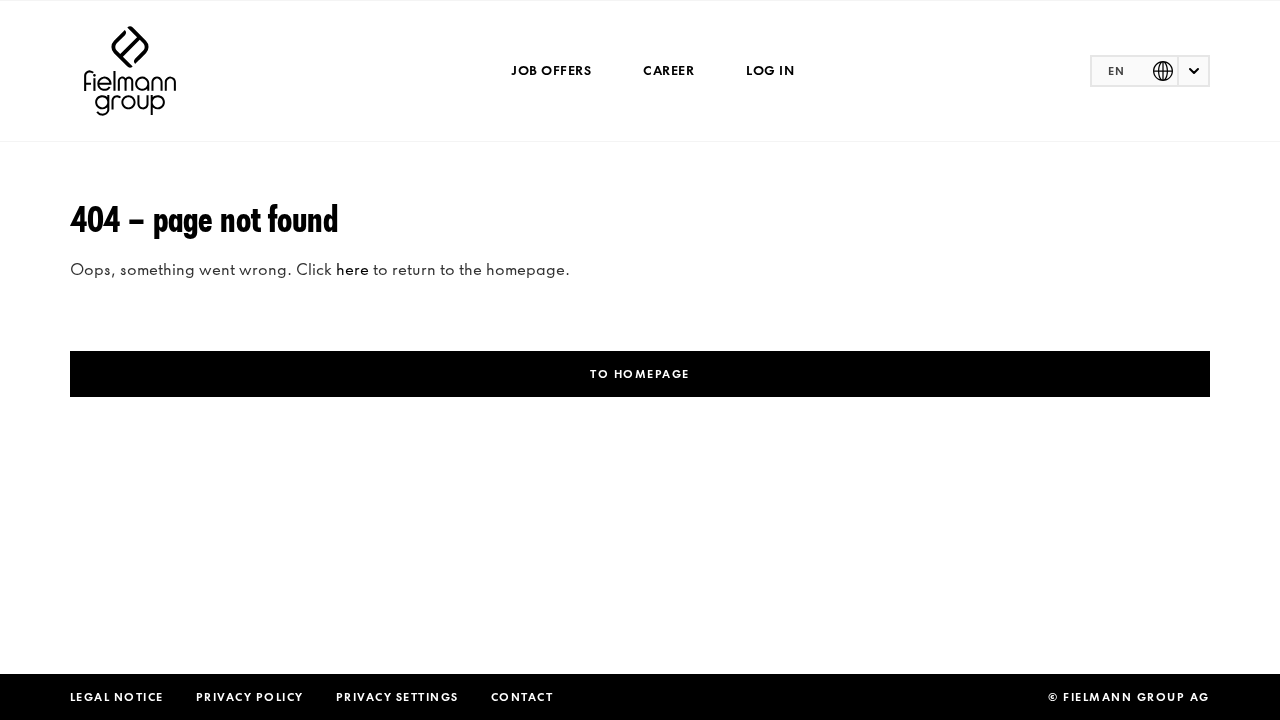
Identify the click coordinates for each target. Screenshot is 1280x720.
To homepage (640, 374)
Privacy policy (250, 697)
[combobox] (1150, 71)
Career (668, 70)
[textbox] (1150, 71)
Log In (770, 70)
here (352, 269)
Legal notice (117, 697)
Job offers (551, 70)
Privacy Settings (397, 697)
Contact (522, 697)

- [Exercise aim]:
A word-for-word copy of the entries above is needed, with every picture dropped.

- [Output for this task]:
Identify the click coordinates for each target. Screenshot is 1280x720.
To homepage (640, 374)
Privacy policy (250, 697)
[combobox] (1150, 71)
Career (668, 70)
[textbox] (1150, 71)
Log In (770, 70)
here (352, 269)
Legal notice (117, 697)
Job offers (551, 70)
Privacy Settings (397, 697)
Contact (522, 697)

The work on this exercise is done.